**EXERCISE:** Look through the records below for the line holding "Task: Open the ITSM 流程服务 app icon". Write it out exactly, with each following line through the line holding "Task: Click the Save bookmark icon".

**INFORMATION SUPPLIED:**
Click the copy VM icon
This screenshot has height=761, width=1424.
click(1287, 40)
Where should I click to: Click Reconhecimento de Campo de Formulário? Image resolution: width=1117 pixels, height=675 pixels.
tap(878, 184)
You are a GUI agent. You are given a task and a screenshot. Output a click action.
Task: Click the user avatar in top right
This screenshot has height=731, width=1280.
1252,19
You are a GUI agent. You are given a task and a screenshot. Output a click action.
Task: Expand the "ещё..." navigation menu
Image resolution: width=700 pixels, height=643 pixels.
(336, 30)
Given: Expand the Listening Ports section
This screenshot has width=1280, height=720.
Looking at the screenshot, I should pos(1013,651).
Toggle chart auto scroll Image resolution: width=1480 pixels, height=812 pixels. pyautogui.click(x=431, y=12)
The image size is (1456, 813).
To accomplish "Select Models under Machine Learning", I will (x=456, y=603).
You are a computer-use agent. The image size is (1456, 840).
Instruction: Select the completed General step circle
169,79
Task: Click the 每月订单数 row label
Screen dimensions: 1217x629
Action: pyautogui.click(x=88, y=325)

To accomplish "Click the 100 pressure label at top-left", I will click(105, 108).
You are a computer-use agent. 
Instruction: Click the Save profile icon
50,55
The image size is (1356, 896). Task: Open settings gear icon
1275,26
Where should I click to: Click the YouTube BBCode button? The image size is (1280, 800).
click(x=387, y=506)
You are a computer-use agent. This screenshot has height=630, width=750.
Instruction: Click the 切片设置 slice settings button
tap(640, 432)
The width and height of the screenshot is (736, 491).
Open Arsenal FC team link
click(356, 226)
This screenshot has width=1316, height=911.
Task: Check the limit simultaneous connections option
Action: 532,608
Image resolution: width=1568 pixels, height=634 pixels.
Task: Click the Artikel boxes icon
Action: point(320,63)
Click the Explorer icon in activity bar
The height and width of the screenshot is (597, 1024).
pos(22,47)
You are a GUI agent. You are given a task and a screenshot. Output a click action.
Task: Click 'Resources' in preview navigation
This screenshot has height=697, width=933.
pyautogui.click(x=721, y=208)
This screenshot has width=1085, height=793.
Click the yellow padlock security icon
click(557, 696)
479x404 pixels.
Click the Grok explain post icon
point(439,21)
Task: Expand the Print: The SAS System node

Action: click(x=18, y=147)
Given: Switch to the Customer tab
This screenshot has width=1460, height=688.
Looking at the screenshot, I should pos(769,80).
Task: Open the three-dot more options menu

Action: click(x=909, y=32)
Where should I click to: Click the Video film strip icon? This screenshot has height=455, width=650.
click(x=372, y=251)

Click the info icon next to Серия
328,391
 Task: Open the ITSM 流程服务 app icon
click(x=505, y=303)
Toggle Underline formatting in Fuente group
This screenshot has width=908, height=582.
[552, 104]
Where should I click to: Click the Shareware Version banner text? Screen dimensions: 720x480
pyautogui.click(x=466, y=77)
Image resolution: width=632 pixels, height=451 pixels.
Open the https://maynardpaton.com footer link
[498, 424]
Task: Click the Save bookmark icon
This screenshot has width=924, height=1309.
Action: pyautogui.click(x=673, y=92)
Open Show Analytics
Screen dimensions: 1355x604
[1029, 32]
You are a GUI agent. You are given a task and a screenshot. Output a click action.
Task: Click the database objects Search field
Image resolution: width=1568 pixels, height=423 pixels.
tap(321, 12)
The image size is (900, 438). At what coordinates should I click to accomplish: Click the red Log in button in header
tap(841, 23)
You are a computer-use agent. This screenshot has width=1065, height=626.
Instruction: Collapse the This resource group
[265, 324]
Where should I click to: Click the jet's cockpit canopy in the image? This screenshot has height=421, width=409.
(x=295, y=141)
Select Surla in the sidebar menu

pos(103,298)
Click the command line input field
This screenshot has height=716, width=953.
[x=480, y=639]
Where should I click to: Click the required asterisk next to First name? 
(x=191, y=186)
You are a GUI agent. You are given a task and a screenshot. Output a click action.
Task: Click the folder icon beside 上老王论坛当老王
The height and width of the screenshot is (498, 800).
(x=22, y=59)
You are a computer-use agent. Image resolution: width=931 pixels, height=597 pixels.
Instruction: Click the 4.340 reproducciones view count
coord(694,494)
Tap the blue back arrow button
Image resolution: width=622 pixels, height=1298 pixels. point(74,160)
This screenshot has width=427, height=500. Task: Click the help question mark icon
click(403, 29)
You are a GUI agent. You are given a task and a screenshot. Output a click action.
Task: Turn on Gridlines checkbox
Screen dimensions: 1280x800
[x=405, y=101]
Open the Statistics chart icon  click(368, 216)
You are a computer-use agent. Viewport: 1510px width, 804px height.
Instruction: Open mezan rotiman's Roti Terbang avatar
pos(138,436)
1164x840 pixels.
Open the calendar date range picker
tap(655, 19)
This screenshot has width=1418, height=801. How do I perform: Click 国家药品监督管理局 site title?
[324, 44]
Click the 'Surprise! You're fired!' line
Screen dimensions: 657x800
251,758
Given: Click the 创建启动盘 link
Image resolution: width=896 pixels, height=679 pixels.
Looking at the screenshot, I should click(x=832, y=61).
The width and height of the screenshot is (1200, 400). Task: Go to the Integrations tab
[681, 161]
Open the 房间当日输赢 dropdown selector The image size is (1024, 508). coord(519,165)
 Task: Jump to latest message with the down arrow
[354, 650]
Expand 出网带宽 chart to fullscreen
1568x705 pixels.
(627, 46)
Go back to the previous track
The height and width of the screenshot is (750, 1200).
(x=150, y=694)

**RESPONSE TO THIS EXERCISE:**
 Task: Open the ITSM 流程服务 app icon
click(x=505, y=303)
Toggle Underline formatting in Fuente group
This screenshot has width=908, height=582.
[552, 104]
Where should I click to: Click the Shareware Version banner text? Screen dimensions: 720x480
pyautogui.click(x=466, y=77)
Image resolution: width=632 pixels, height=451 pixels.
Open the https://maynardpaton.com footer link
[498, 424]
Task: Click the Save bookmark icon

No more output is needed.